> Provided records:
BEGIN

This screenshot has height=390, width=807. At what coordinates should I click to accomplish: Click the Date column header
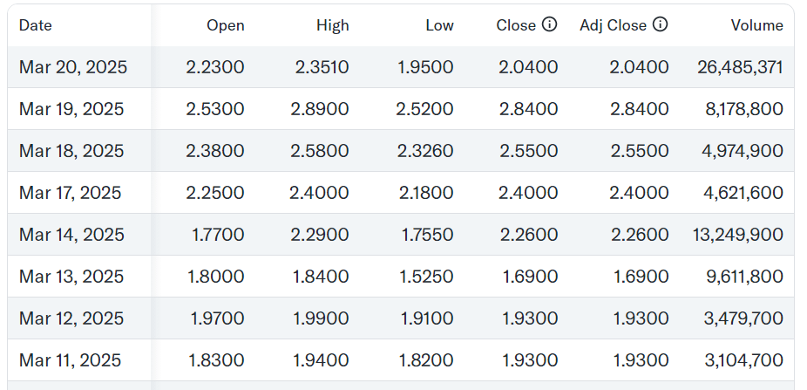(x=36, y=25)
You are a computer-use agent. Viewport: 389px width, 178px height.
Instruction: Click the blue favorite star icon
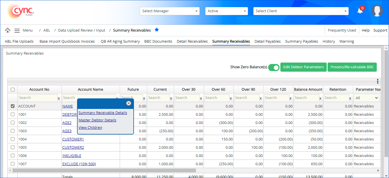(x=157, y=30)
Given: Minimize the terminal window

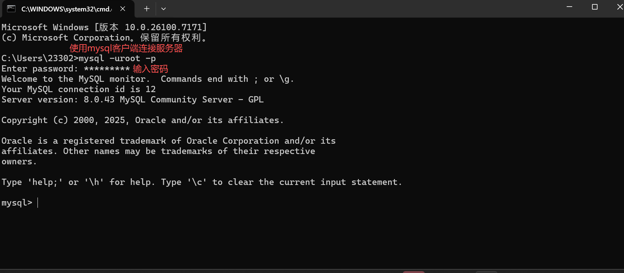Looking at the screenshot, I should click(x=569, y=7).
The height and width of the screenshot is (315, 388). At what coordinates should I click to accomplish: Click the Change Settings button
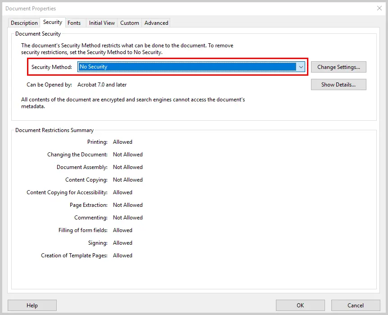[x=338, y=67]
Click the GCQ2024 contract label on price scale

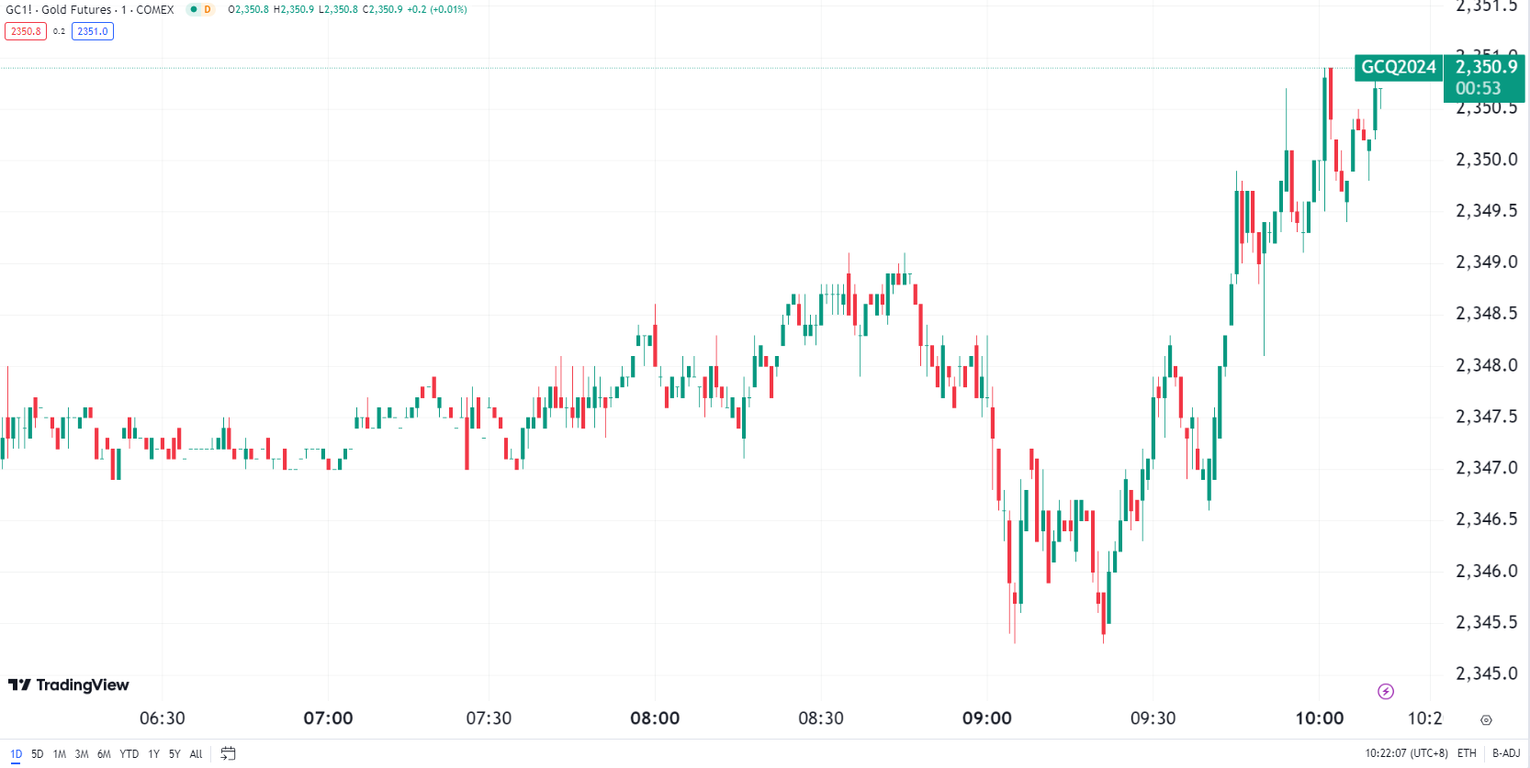[x=1398, y=66]
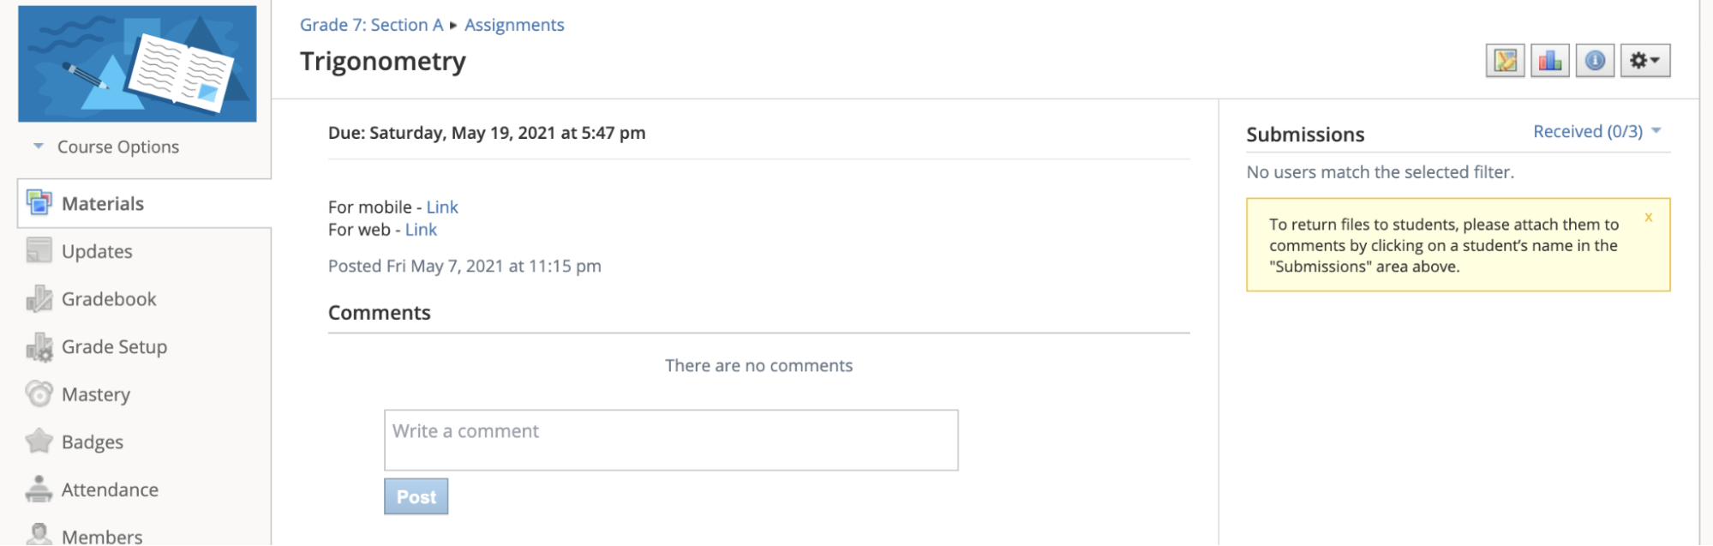Click the Mastery icon in sidebar

(x=39, y=394)
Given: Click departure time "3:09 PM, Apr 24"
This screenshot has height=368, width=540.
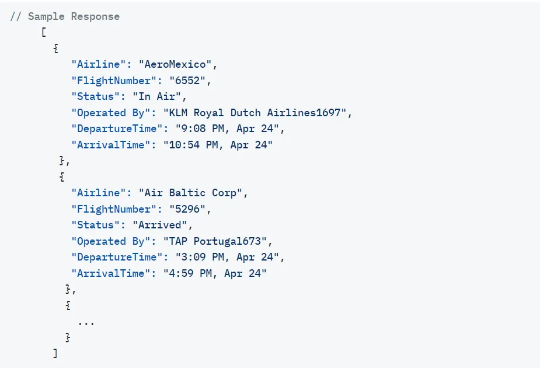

END

> Work instruction:
If a picture appears in the data, omit it; transcribe all the rest exactly.

> Solved exercise:
This screenshot has height=390, width=807. At what coordinates should I click to accomplish: Click the Date column header
(x=36, y=25)
You are a computer-use agent. Viewport: 389px width, 178px height.
Instruction: Click the blue favorite star icon
(x=157, y=30)
Given: Minimize the terminal window

Looking at the screenshot, I should click(x=569, y=7).
The height and width of the screenshot is (315, 388). At what coordinates should I click to accomplish: Click the Change Settings button
[x=338, y=67]
Click the GCQ2024 contract label on price scale

[x=1398, y=66]
Click the Mastery icon in sidebar

(x=39, y=394)
Given: Click departure time "3:09 PM, Apr 24"
This screenshot has height=368, width=540.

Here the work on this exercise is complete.